Çocuk sahibi olmak isteyenlerin en merak ettiği sorulardan birisi de azospermi hastası eşi olan kadınların hamilelik elde edip edemeyeceğidir. Bu soruya kesin bir yanıt verilememekle birlikte kişiye özel planlanan tedavilerle azospermi hastalarının çocuk sahibi olabilmesinin mümkün olabileceği ifade edilebilir. Azospermi rahatsızlığı tıkanıklığa bağlı olan ve tıkanıklığa bağlı olmayan olmak üzere iki farklı türde görülmektedir. Tıkanıklığa bağlı olan azospermi türünde sperm üretimi bulunmaktadır. Ancak üreme sisteminde bulunan bir problem yüzünden ejakülatta yer almamaktadır. Epididim, vas deferans ya da üreme sisteminin farklı bir bölgesinde meydana gelen tıkanıklık spermin penise ulaşmasına engel olur.
Tıkayıcı olmayan azospermi hastalarında ise sperm üretimi çok azdır ya da hiç yoktur.
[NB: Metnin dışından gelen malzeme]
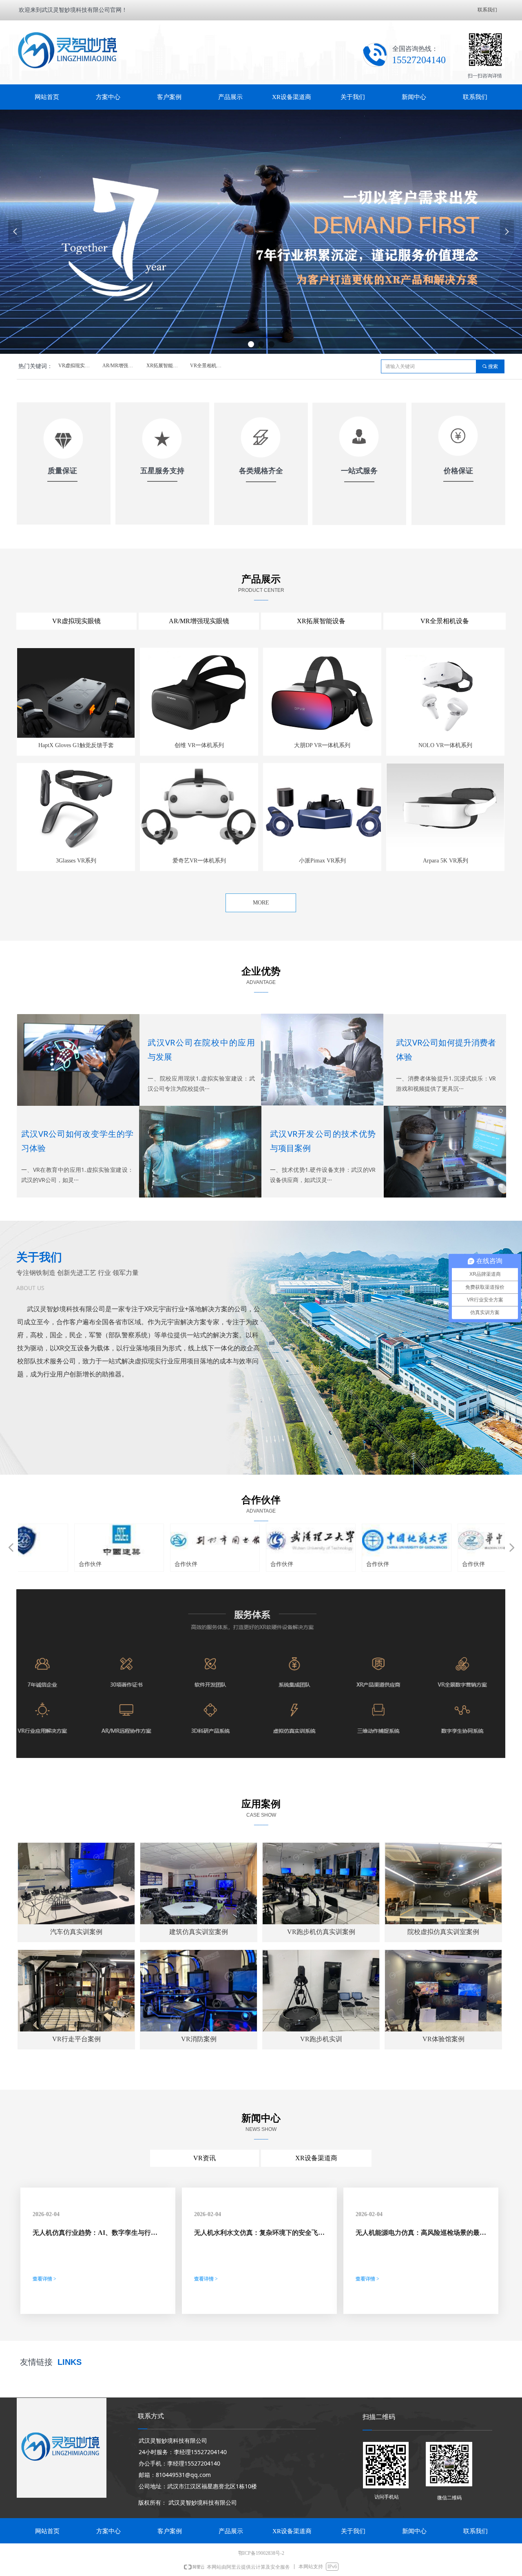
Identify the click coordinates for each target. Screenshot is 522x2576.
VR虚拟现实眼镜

Genellikle testiste bulunan yapısal bozukluklar ya da diğer sağlık problemleri bu duruma yol açar.
Azospermi tedavisi azosperminin türüne ve nedenine bağlı olarak değişiklik gösterebilir. Gelişen teknoloji ile mikro tese tedavisi gibi tedavi yöntemleri ile azospermiye bağlı erkek kaynaklı kısırlık teşhisi konmuş çiftler çocuk sahibi olabilmektedir.
Mikro Tese ile Azospermi Tedavisi
Mikro Tese tedavisi en yaygın tercih edilen azospermi tedavisi olarak kabul edilmektedir. Mikro Tese tedavisi özünde cerrahi nitelik taşıyan bir işlemdir. Genel anestezi altında gerçekleştirilen bu yöntemde testisler açılır ve içerisindeki sperm hücrelerinin üretildiği sperma kanalları detaylı bir şekilde kontrol edilir. Operasyon esnasında direkt bu bölgede sperm hücresi aranmaktadır. Azospermi tedavisi için yapılan mikro Tese ameliyatı yaklaşık olarak 2 saati bulabilmektedir. Çünkü testisten alınan dokular detaylı bir şekilde incelenir. Doku alındıktan sonra ameliyat devam ederken alınan doku mikroskop altında kontrol edilir ve içerisinde canlı sperm aranır
Tüm azospermi hastaları mikro Tese tedavisi için uygun kişilerdir. Ancak azopsermi tanısını konduktan sonra mikroTese tedavisi için planlama yapılmadan önce genetik inceleme yapmak gerekmektedir. Sperm üretimini Y kromozomunda yer alan AZF bölgesi kontrol eder. Bu bölgenin a, b ve c olmak üzere üç alt bölgesi bulunur. Bu bölgelerin bir kısmının ya da tamamının bulunmaması durumunda sperm üretimi mümkün olmamaktadır. Bu nedenle mikro tese tedavisi ile sperm elde edilememektedir. Ancak Y kromozomunda problem bulunmayan kişilerde azospermi tedavisi ile sperm bulma şansı %40 ile 60 arasında değişiklik gösterir.